Left handed people make up 10% of the population; that’s an exceptional number of potential users when you consider there are nearly 330 million people just in the United States alone. Good design built around best practices focuses on making applications highly usable regardless of your dominant hand. But when it comes to usability, left handed and right handed users often face the same struggles – which is why it’s best to design with both in mind.
These design best practices bring delight to left handed and right-handed users alike.
Making functionality accessible via voice-control systems is one of the newer ways to provide better usability (and accessibility) for all. Allowing users to tap, swipe and scroll with their voice adds a level of autonomy still rarely found in today’s enterprise applications.
When it comes to touchscreens, avoid popovers or side-view info panels to ensure users can see the content regardless of hand dominance. Offer users a magnified view when selecting or highlighting text to simplify this interaction for all.

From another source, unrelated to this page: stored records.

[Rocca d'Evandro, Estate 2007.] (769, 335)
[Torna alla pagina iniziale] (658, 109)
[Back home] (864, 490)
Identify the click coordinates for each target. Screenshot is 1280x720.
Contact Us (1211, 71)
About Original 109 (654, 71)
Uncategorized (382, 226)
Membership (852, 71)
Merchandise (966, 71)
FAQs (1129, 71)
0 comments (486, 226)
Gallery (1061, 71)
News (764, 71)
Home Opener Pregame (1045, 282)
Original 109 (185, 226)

Take the guess work out of a users’ preferences by offering a setting to toggle interfaces using input screens. Just because a person is left handed doesn’t mean they are a left handed user, and vice versa. This optimizes usability while minimizing developer headaches.
When In Doubt, Test It Out
A tried and true best practice is to test, test and then test again. Designing using a UI toolkit like CUE Canvas can give your business the opportunity to work directly with your users – left handed and right handed – to see what interactions, workflows and screens work best (while throwing out the ones that don’t).
Left handed users have had to live in a right hand dominant world all their lives. Now is their time to thrive (at least when it comes to enterprise usability).